ワタシの事が嫌いなキミに、すべてを奪われるシナリオ。

双葉音子(煌星双葉)

第0話 僕が我儘を書き始めるまで。それを記したプロローグ。

「えっと、その。好きだから!付き合って!」


 2年前のある日。中学生だった僕――椎名しいな燦葉あきはは、ずっと好きだった幼馴染の少女に告白した。
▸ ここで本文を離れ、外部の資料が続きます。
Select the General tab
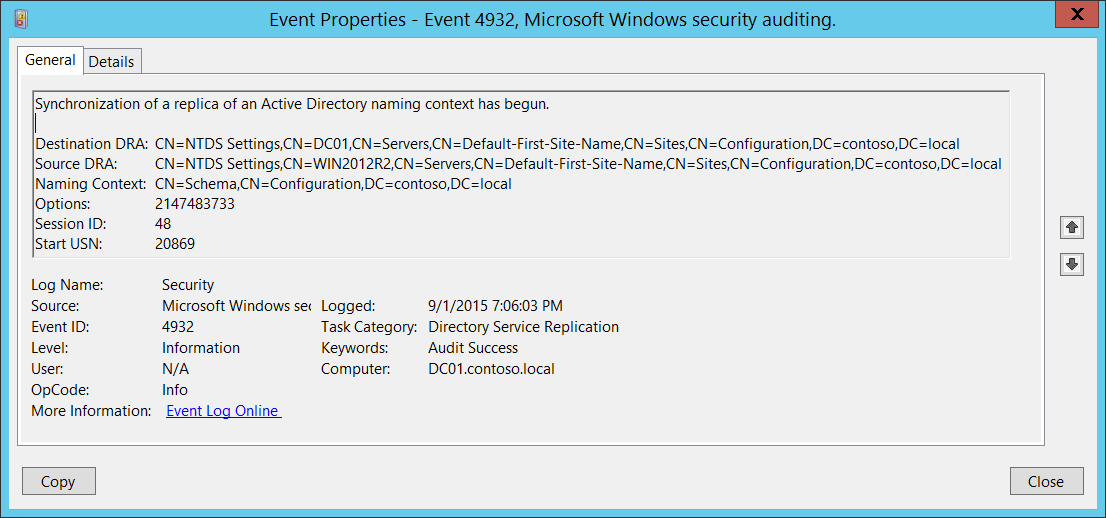This screenshot has height=518, width=1106. pos(50,60)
 だが、僕は物語の主人公じゃない。この告白が上手くいくだなんて思ってない。


「……ごめん」


 結果は予想通りだった。僕は振られた。

 それだけなら良かった。良かったんだ。


「私、彼女いるの」


 その一言だった。悲しみが、とても強い嫌悪へと変わった。

 もし、彼女が同性愛者でじゃなかったら、付き合えたかもしれない。彼女が悪いんだ。

 余りにも我儘な考え。今は多様性を尊重する時代。僕は淘汰されるべき存在だろう。でも、そうとでも思わなければ、この胸を締め付ける縄を緩めることは出来なかった。
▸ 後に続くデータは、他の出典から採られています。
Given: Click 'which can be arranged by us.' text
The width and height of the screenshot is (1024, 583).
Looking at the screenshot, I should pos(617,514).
「だから、付き合うのは無理。でも、私は燦葉のこと、1番の友達だと思っているから」


 どうしてそんなことが言えるのか、わからなかった。彼女がそう思っていたとしても、僕はそう思うことはできない。

 無責任だ。 君の中で、僕はその程度の人間でしかないんだ。今まで彼女と過ごして来た日々が、全部馬鹿みたいに思えてくる。
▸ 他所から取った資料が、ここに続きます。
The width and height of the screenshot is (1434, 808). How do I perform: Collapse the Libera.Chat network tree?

 でも、本当に無責任なのは僕だ。全部、彼女のせいにしようとしている僕なんだ。しかし、それを認めることは出来なかった。

 そんな愚者を置いて、時間と共に彼女はその場を去ってゆく。

 その日から、僕は女性同士の恋愛ゆりに対して、嫌悪感や苦手意識を抱くようになった。

 それから暫くして、クラスの女子からイジメを受けた。これでも女性を苦手にならないという人間がいるのならば、是非会ってみたい。

 そうして、僕が学校に足を踏み入れる日は段々と少なくなっていった。

 あの日以降、彼女と再び言葉を交わすことは無く、僕は卒業した。

 全部、僕のせいなのだから。選択を間違えたからだ。これは、しょうがないことだった。


 ◇  ◇  ◇


 それから1年と少しが経ち、僕は高校生となった。

 その間、特に手入れもされ無かった髪はすっかり伸び、見た目はまるで女性の様になってしまった。元々、顔が中性的だったからだろうか。それにしても、畏怖の対象に似た容姿になってしまうとは、何たる皮肉か。

 学校には行くようになったが、放課後になってから、担任の先生の下に少し顔を出すだけだった。

 本来学校でするべき勉強は、家で済ませているから問題はない。それ以外の時間は、元々興味のあった執筆活動に充てた。

 燦星きらぼしフタバ。それが僕のもう一つの名前ペンネーム

 過去と現在を切り離すことは出来ないながらも、その名とともに新しい道を歩いていこうと決意した。




 まだこの時には、まさか花を枯らしてしまうことになるだなんて。そんなこと、思っていなかった。